Table 3 Perception of international healthcare, by selected characteristics

3.3 Information Seeking

The channels that the respondents report using as resources to gain access to information on healthcare and health insurance can be found in Table 4. Overwhelmingly, participants in this pilot relied on their agent or broker (94.12%). The next largest majority was represented by those going to the internet (29.41%) and other colleagues (17.65).

Table 4 Sources of information

4 Discussion

Over half of respondents do not feel that healthcare is more affordable since Obamacare (the ACA) was passed in 2010, and a similar percentage (58.82%) are not optimistic that the current administration will have an impact on lowering costs either. There are not any clear patterns in the distribution about perceptions of increased quality—either in the time period since the ACA—nor looking forward. In the qualitative responses, several participants reported being open to a new tool or resource to have “different options …so that small employers can save money.”

Five of the 17 employers responding perceive healthcare outside of the United States as more affordable, but only one felt that it would be higher quality.
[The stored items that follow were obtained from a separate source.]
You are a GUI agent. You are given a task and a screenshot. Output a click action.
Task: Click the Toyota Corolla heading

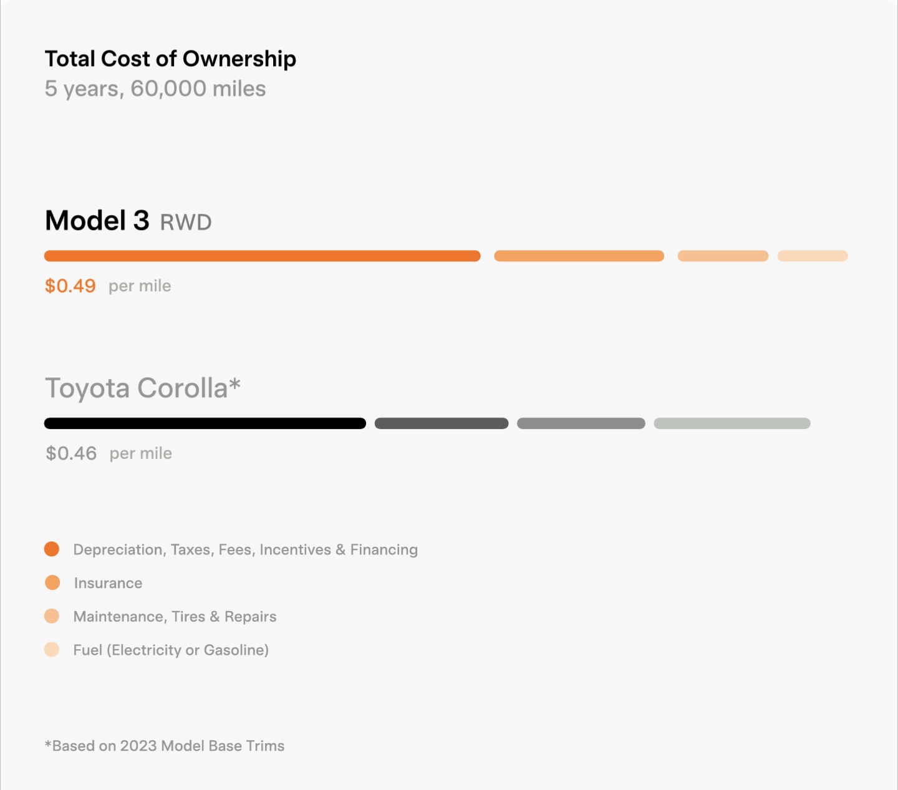(142, 388)
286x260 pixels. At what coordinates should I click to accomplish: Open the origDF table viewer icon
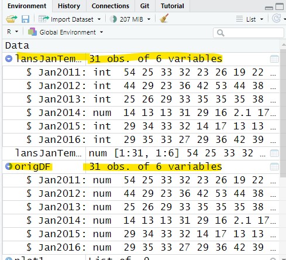click(274, 167)
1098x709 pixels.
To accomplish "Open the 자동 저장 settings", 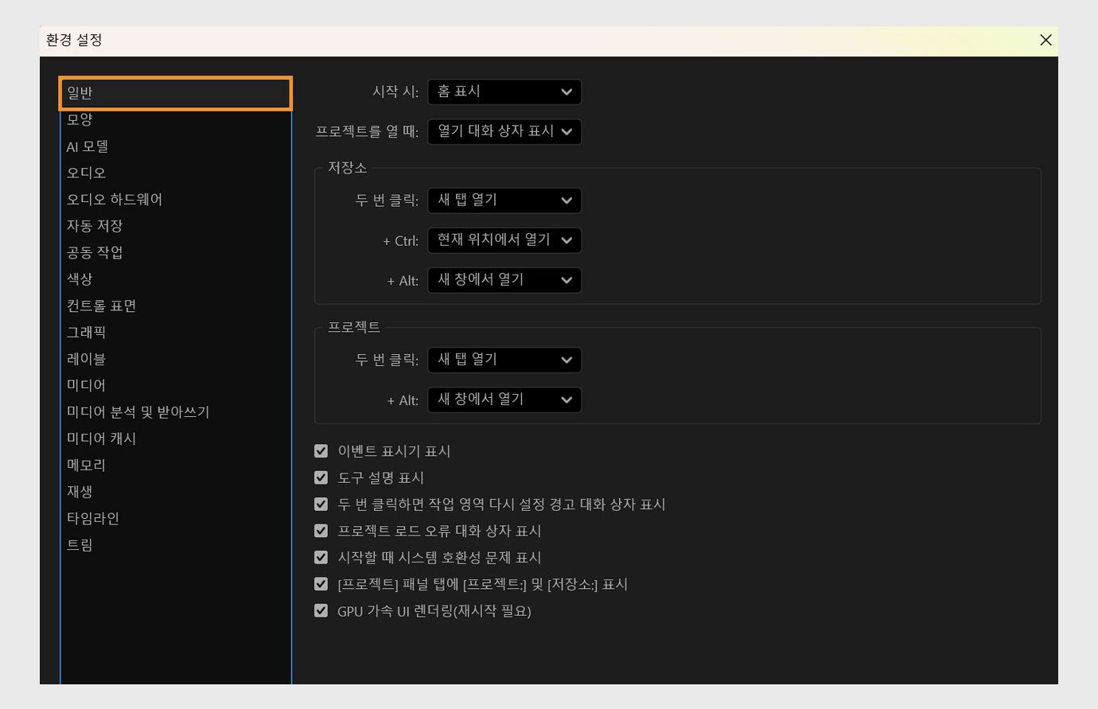I will click(x=95, y=225).
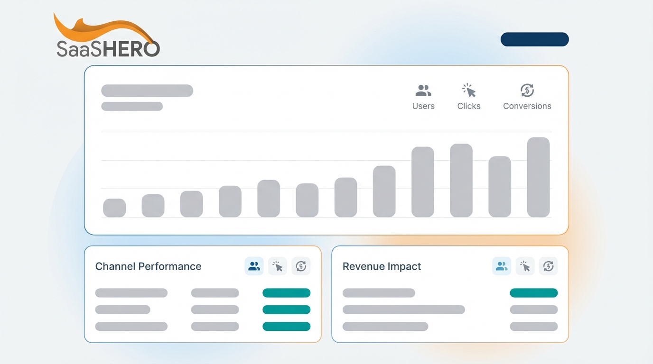
Task: Select the Clicks cursor icon
Action: click(x=468, y=90)
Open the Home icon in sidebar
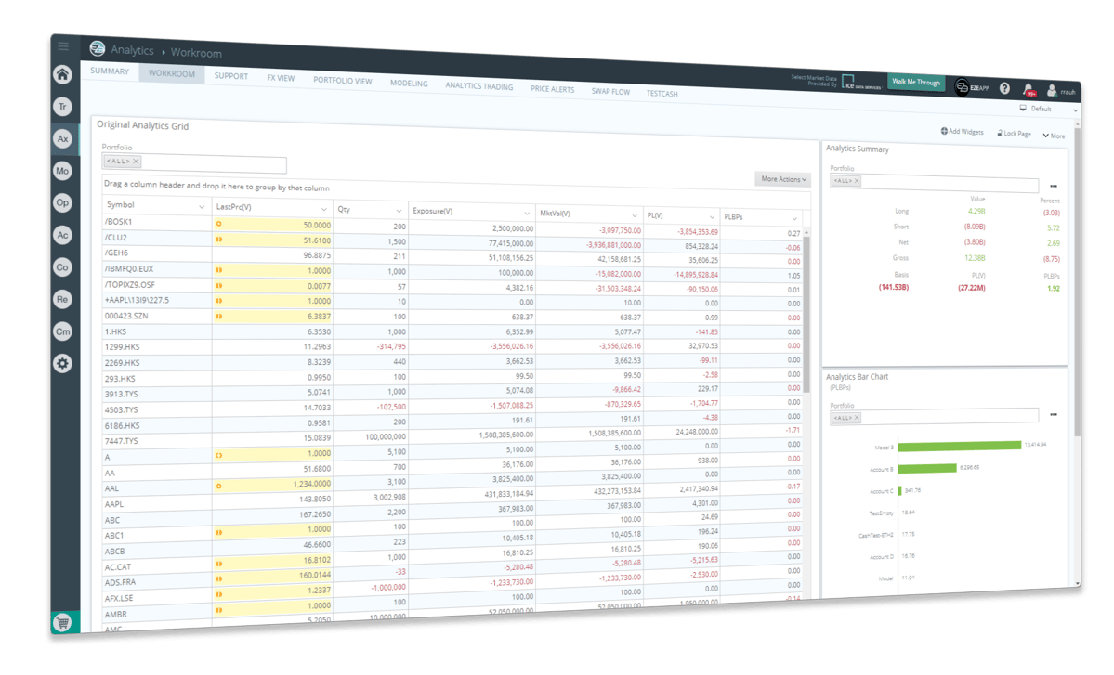1114x675 pixels. coord(62,75)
When asked about their experiences with traveling outside the country for healthcare services, none of the participants reported receiving care abroad, and only two said they would even consider it. There was variation in perception of affordability and quality of care in other countries by the sub groups we identified. Executives, who made up the majority of our sample, perceived healthcare outside of the U.S. as more affordable—but zero respondents in the other two roles (management and finance) agreed with this notion. Conversely, the executive group was less convinced about quality of care outside of the United States, with a 60.00% majority responding neutral on this item. Given the existing evidence about costs abroad, there appears to be a knowledge gap among participants related to the ability to lower healthcare spending by seeking care outside of their local service areas.
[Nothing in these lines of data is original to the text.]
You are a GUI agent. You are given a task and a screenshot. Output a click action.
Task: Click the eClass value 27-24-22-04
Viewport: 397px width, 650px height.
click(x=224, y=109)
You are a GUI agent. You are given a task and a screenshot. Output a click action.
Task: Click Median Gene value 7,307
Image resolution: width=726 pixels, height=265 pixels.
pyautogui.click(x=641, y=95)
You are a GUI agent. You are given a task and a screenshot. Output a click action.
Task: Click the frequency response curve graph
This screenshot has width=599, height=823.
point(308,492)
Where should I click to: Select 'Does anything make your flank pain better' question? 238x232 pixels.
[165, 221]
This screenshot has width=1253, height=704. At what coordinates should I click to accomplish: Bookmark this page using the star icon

If lack of awareness or information on international health care costs and quality is driving small employer disinterest in medical tourism, it is useful to understand where they report receiving information related to health insurance and the finance of care. Given that small employers seem less informed about comparisons with care abroad in the areas of cost and quality, marketing firms, insurers and destinations should employ an educational strategy to build awareness, dispel myths and encourage utilization. Noting the high reliance on agents and brokers for information, perhaps they would be the channel with the most efficient reach.
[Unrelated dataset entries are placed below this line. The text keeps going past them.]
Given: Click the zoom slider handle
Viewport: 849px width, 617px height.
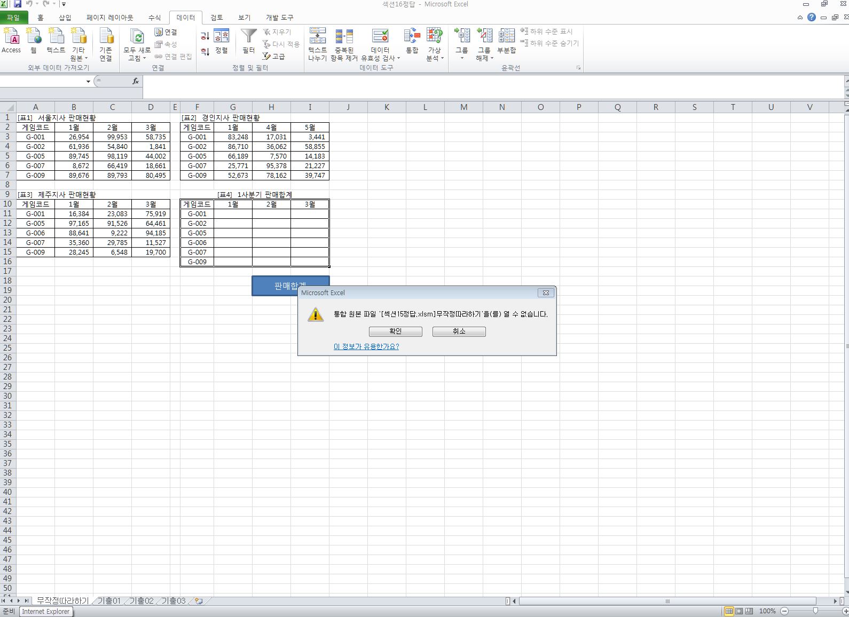Looking at the screenshot, I should click(x=815, y=611).
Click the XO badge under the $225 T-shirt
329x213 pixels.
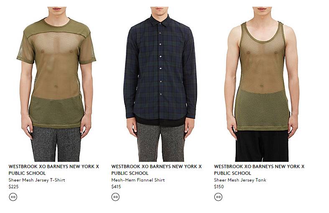tap(13, 197)
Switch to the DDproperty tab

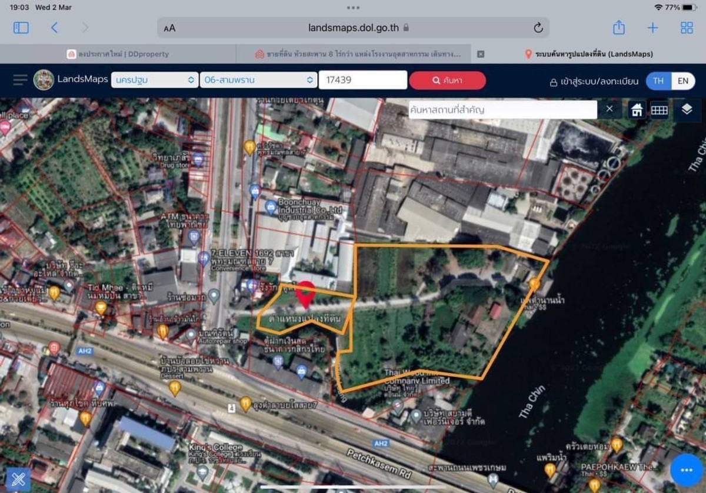[x=118, y=54]
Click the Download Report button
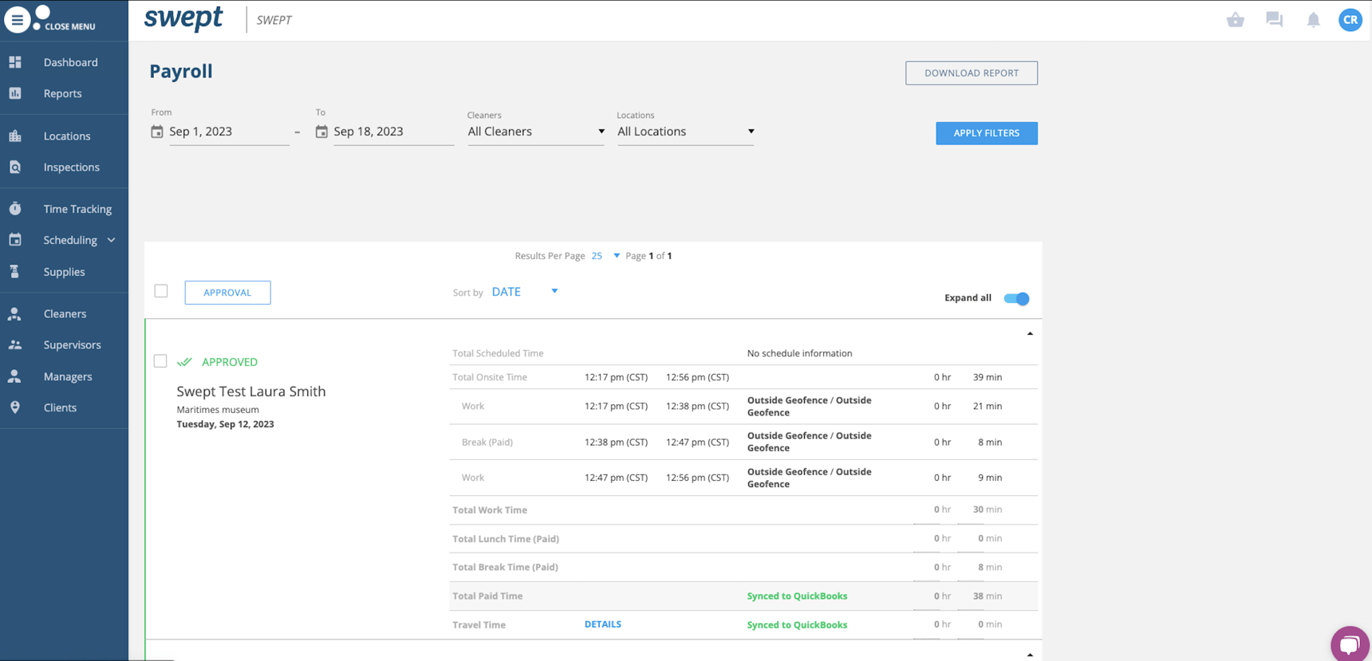Screen dimensions: 1372x661 971,73
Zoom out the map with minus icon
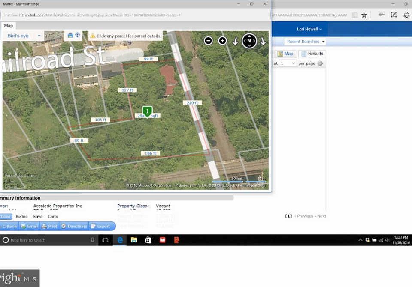 [x=208, y=41]
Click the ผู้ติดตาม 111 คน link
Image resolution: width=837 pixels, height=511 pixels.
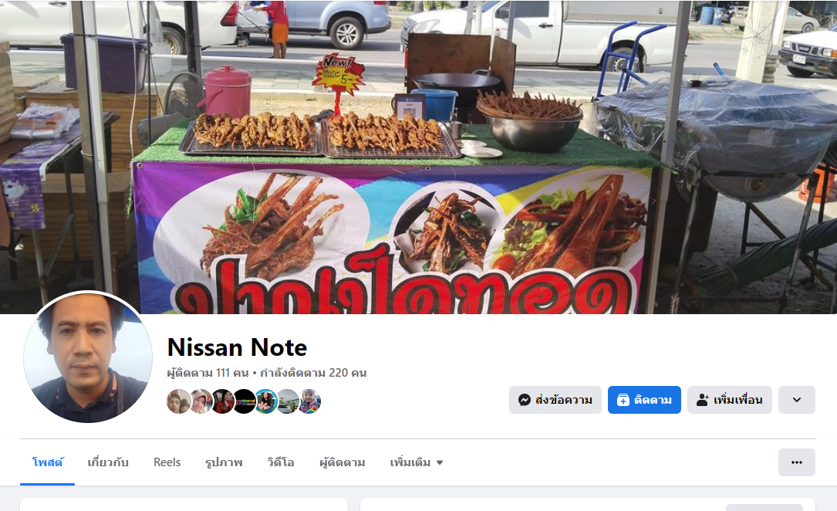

There are several limitations in this investigation—primarily focused on the small sample size. Although the sample size is small, further work should continue to build on these findings, gain a larger response sample and broaden them to other geographic areas in an attempt to make the study more generalizable and nationally representative. Another limitation revolves around survey data itself, often subject to recall bias-and using an unvalidated survey instrument requires replication in future work.

5 Conclusions

Overall, the small employers in this study continue to struggle with affordability in health care. More than half of all respondents felt that healthcare quality and affordability in the United States was not improved with Obamacare and that the Trump Administration will not be able to make improvements. Given their reported demand for new health care solutions that save money and provide a positive benefit to employees, small employers could be a potential market for education and incentives to boost medical tourism. Their current disinterest in medical travel is potentially rooted in lack of awareness about available options and quality of care abroad—and therefore finding educational opportunities will be key. Healthcare costs in the United States will continue to be a challenge for small employers into the future. Building awareness of viable strategies to reduce spending in this area, such as global medical tourism, is a potential opportunity for market growth in this tourism segment.